How and why did Russia lose North Korea? It's understandable that Moscow got
fed up with the ingrate rogues in Pyongyang, but whatever happened to raison
d'etat? Today, the power that first created North Korea has the least
power in determining its future: a striking irony.
Much of this is about money. North Korea's debts to the former USSR exceed US$8
billion, and despite a reported deal it's still not clear how much if any is
being repaid. So Moscow refuses to throw good money after bad. Trade has
shriveled, and Russia's only major recent investment is to modernize the
cross-border railway to North Korea's ice-free port of Rajin.

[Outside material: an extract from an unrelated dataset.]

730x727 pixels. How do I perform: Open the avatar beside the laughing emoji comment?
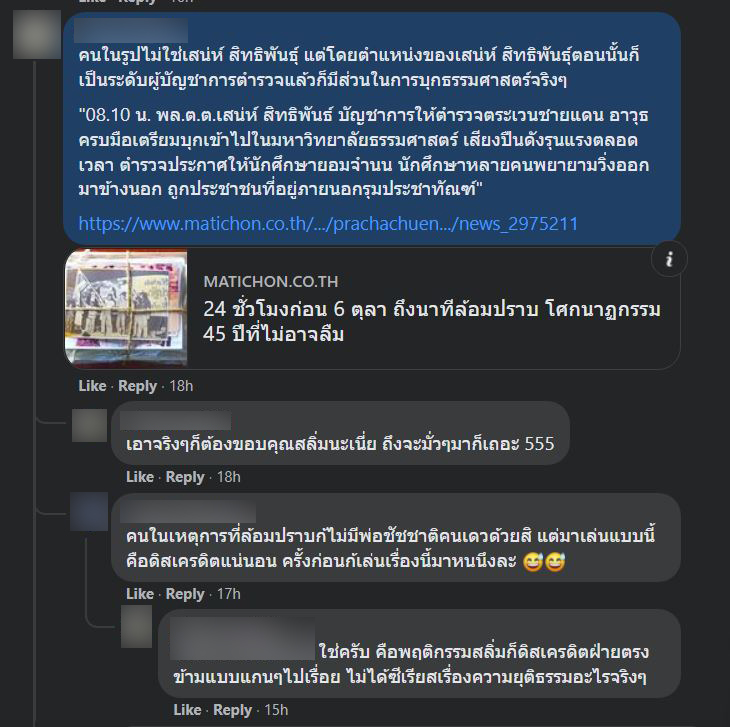point(89,511)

Fair enough, in a way. But it leaves Russia with less influence on the
peninsula than ever.
Japan on the sidelines
Then there is, or was, Japan. This was a rum do. For decades, neither the lack
of official ties nor bitter Korean memories impeded pragmatic contacts between
Tokyo and Japan.
There were two major go-betweens. Koreans in Japan, though mostly hailing from
the South, at first tended to support the North politically (hard as that may
be to imagine now). Japan obliged by colluding with Kim Il-sung to send 90,000
of them "home": a little-known and shameful story, brilliantly told by Tessa
Morris-Suzuki in her book Exodus to North Korea.
Their wiser kin who stayed in Japan went back and forth. Some did business:
Japan was long North Korea's number two trade partner, after the USSR. Other
regular visitors came from Japan's Socialist Party (JSP), whose guilt-based
pro-North stance did not stop them reporting obediently to the Foreign Ministry
about their trips across the "Sea of No Agreed Name".
In 1990, it briefly seemed more was possible. The legendary Liberal Democratic
Party (LDP) kingmaker Shin Kanemaru went to Pyongyang, and got on well with Kim
Il-sung. Opening formal relations would have yielded $10 billion in aid: handy,
with Soviet subsidies gone.
Might Japan have filled the vacuum left by the USSR, had each side played its
cards better? We'll never know. Shin quit in 1993 amid a raft of scandals, with
North Korean gold as Exhibit B.
A decade later came another breakthrough attempt, which backfired badly. In
2002, the then prime minister Junichiro Koizumi flew to Pyongyang, the first
top Japanese leader to do so. He got Kim Jong-il, astonishingly, to admit and
apologize for past kidnappings, hitherto indignantly denied. The five kidnapped
survivors - eight had mysteriously died - were repatriated.
Yet instead of putting out a fire as intended, this fanned the flames. North
Korea's refusal to tell a full or credible story about abductees who had
perished, including 13-year old schoolgirl Megumi Yokota, infuriated Japanese
public opinion, egged on by the same sinister rightist forces who seek to
whitewash the past brutalities of Japanese imperialism.
Since then, things have gone from bad to worse. Japan has piled on sanctions,
and now bans all trade with North Korea. Even regime change, with the
Democratic Party of Japan (DPJ) promising all manner of winds of change on
other fronts, has made little difference here.